“President Monson Addresses Scouts and Eastern Canadian Saints,” Ensign, Nov. 1997, 109–10
President Thomas S. Monson, First Counselor in the First Presidency, spoke to more than 3,000 Latter-day Saint Scouts gathered for a special sacrament meeting at the National Boy Scout Jamboree on Sunday, 3 August, in Fort A.P. Hill, Virginia. “I have been to many jamborees and to many Scout meetings throughout the world,” President Monson said, “and I never tire of the assignment. I want you to know that the leadership of the Church favors completely your being here today.”
President Monson shared stories of several young heroes and emphasized two important areas of living the gospel. “Every young man a missionary; every Latter-day Saint married in the house of the Lord,” he said. “Those are two prime goals, and I’m a goal-oriented person as is each of you. Strive for these goals; qualify for them. And then serve with all your heart and soul.”
Also present at the sacrament meeting were Elder Jack H Goaslind of the Presidency of the Seventy, who serves as Young Men general president; Elder Robert K. Dellenbach of the Seventy, a counselor in the Young Men general presidency; and Sister Patricia P. Pinegar, Primary general president.
During a busy 8–12 August trip to Ontario, Canada, President Monson visited Olive W. Davies, the widow of eastern Canada’s first stake president, William M. Davies; dedicated a plaque in Bath, Ontario, honoring the first missionaries to preach the gospel in the area, one of which was an ancestor of President Gordon B. Hinckley’s; attended a youth conference testimony meeting held in the Kingston Branch meetinghouse; attended a meeting in Kingston honoring Gustav Wacker, an early pioneering Church member; encouraged missionaries serving in the Toronto East mission; and spoke to members at the Trenton Ontario District conference.

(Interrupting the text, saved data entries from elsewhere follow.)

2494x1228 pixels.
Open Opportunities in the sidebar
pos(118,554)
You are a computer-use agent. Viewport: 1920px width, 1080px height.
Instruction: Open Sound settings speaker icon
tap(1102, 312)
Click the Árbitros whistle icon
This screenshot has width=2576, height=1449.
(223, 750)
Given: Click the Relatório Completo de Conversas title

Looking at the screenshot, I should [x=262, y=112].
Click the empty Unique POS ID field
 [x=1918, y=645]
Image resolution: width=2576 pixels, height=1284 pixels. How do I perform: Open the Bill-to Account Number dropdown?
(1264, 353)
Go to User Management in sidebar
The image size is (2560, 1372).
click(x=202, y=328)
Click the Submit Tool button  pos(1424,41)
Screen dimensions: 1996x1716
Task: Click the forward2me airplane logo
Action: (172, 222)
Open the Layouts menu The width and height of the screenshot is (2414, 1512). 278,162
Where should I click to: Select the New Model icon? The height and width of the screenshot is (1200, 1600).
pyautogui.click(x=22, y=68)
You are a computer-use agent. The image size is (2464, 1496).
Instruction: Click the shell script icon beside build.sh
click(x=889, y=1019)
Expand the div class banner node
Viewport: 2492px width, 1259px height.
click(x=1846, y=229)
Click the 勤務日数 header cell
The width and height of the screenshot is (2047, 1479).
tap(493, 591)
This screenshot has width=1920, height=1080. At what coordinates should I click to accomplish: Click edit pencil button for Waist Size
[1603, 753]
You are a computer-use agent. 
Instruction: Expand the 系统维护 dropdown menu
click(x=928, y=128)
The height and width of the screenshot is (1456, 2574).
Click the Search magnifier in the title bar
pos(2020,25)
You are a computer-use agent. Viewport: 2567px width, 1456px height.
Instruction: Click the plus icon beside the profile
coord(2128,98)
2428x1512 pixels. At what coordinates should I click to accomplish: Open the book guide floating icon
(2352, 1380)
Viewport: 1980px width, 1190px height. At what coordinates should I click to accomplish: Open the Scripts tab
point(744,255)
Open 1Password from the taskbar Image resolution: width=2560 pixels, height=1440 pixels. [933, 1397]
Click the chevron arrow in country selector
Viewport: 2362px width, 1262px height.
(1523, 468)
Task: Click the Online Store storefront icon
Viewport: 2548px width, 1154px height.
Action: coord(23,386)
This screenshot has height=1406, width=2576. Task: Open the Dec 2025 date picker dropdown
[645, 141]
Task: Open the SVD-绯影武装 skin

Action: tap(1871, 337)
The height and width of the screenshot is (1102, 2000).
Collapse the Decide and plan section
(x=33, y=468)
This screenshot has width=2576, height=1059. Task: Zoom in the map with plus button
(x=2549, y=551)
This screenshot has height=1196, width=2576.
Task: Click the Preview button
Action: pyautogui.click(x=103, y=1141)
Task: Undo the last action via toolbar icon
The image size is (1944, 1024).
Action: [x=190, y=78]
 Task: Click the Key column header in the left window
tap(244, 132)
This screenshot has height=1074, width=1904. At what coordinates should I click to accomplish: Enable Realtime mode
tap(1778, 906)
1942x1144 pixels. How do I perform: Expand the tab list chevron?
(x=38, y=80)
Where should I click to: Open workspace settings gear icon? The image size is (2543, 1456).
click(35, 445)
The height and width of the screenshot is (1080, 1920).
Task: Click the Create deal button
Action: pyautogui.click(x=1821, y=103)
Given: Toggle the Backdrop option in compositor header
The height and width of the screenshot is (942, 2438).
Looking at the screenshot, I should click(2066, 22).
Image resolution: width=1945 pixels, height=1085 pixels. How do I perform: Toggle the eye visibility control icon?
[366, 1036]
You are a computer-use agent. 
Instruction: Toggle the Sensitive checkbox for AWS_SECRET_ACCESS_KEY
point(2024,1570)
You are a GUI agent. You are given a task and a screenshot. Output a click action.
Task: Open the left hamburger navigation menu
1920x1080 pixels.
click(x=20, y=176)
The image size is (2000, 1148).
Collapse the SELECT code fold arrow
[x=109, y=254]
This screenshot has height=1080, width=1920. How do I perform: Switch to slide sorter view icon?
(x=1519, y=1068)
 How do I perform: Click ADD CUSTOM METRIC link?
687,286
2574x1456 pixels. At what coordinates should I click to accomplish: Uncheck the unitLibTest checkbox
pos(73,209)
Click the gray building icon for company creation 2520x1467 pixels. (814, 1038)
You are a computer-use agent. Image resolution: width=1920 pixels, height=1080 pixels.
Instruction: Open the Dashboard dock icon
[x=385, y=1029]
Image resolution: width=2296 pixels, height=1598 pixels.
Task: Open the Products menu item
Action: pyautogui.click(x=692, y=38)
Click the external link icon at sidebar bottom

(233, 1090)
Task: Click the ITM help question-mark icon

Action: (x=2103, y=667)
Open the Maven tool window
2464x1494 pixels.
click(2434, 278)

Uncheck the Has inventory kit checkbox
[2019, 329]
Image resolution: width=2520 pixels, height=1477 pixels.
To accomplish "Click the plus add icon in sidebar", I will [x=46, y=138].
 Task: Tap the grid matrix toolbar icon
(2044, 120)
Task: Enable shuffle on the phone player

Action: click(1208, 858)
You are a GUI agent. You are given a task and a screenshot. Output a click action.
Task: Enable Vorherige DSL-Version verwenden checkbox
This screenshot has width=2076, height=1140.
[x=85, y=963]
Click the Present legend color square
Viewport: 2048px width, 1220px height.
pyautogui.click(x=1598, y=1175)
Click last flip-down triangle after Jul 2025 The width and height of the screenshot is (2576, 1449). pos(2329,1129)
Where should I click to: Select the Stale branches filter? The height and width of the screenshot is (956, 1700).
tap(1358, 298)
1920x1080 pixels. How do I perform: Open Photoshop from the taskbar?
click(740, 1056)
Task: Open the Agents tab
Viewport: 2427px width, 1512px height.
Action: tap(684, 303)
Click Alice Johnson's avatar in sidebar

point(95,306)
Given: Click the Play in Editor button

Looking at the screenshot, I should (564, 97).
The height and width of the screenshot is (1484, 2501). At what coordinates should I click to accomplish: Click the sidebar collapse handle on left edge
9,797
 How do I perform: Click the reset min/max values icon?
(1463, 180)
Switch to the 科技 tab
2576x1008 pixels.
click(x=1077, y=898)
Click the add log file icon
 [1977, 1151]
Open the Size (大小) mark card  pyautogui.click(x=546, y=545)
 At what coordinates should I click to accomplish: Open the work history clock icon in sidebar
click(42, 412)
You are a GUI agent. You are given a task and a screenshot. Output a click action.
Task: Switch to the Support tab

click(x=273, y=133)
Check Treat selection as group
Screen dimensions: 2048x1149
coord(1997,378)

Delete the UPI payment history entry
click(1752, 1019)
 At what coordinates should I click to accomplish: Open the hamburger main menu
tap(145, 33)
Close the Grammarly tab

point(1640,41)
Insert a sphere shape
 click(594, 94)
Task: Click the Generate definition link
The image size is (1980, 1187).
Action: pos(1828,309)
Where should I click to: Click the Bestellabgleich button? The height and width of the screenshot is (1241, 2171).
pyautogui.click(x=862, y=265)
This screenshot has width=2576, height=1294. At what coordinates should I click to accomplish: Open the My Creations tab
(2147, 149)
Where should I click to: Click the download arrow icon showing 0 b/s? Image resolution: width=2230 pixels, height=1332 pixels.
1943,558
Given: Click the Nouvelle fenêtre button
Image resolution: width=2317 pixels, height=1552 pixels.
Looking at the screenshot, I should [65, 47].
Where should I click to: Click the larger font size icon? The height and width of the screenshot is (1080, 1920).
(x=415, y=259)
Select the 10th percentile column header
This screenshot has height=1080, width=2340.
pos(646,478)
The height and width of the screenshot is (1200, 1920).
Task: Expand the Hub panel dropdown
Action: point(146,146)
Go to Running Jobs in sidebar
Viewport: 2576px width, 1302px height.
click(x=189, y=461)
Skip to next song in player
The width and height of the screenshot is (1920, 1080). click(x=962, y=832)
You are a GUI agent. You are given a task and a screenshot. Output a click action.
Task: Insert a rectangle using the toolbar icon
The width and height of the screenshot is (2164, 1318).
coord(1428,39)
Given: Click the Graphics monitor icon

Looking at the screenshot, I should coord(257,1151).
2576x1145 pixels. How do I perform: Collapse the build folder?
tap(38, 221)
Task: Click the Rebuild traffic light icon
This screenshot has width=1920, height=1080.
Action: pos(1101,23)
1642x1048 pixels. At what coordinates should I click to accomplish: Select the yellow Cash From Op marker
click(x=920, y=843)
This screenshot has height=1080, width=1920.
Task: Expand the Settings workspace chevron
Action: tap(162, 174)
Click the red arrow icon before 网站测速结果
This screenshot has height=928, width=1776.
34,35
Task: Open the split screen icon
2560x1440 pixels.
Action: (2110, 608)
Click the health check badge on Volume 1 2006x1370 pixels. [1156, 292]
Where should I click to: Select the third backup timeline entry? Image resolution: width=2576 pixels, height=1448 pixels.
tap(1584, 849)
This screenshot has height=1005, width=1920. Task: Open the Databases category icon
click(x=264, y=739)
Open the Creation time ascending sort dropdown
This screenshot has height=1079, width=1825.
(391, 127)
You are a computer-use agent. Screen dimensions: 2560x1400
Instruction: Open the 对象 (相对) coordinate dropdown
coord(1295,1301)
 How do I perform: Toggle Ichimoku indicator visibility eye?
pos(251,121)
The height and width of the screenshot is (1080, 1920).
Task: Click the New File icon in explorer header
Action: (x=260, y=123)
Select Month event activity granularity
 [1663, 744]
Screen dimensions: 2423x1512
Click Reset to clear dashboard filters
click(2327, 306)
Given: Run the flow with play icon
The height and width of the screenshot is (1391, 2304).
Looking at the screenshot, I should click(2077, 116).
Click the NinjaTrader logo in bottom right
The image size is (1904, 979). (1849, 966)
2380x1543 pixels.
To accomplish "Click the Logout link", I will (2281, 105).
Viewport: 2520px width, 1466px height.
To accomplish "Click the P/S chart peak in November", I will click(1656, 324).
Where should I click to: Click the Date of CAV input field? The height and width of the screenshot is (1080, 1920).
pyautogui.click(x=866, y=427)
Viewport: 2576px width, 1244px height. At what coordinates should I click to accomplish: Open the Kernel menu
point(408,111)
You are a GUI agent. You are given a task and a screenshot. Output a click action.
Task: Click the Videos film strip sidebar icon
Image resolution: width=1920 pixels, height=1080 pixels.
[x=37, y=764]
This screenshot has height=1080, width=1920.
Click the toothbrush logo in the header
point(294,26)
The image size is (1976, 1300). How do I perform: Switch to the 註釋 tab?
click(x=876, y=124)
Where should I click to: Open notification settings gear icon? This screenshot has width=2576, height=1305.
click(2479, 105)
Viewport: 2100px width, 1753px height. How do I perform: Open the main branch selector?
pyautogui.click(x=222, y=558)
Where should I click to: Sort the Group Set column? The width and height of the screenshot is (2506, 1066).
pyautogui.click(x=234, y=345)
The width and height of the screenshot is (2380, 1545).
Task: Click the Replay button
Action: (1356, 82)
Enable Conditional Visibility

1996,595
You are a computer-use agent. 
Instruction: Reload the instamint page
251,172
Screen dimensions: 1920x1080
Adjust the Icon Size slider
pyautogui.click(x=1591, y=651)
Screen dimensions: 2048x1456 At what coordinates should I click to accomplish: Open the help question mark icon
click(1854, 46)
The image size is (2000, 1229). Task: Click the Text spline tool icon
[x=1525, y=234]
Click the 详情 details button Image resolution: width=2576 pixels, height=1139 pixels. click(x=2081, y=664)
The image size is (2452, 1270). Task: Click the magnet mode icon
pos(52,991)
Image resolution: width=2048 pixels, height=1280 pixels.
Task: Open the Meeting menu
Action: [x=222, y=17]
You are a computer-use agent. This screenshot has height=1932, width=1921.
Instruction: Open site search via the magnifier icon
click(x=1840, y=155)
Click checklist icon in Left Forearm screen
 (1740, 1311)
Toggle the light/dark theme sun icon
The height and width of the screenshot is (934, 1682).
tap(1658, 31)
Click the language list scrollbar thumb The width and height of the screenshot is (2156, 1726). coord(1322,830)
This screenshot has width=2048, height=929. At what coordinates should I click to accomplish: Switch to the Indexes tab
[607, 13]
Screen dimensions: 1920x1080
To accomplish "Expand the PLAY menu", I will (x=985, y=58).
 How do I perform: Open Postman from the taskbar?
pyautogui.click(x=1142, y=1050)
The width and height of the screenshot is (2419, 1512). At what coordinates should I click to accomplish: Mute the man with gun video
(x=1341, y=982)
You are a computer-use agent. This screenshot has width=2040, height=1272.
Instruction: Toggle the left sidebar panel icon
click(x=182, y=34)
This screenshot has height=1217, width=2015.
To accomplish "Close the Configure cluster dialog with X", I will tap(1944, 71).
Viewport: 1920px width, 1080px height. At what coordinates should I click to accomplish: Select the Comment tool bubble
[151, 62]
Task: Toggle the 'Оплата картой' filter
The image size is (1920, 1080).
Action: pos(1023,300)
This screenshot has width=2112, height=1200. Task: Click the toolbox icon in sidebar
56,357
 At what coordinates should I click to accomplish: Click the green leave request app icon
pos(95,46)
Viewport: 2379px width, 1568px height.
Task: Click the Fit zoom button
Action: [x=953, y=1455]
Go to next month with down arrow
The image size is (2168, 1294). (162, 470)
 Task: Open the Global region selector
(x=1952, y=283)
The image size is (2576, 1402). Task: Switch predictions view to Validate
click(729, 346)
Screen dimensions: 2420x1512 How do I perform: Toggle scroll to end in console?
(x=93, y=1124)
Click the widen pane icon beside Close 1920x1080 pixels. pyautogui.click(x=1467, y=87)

Speaking at the plaque dedication in Bath, which had been preceded by a two-mile Latter-day Saint pioneer parade, President Monson recited the Scout motto and said: “I would like to leave that as a challenge to each one of us here today—to do our best in all our endeavors. In the true meaning of the word pioneer, which according to the dictionary is ‘one who goes before, showing others the way to follow,’ every one of us can be a pioneer.” Referring to his service as mission president in the area beginning in 1959, President Monson said of his family, “Our roots have gone down deeply in the soil here.”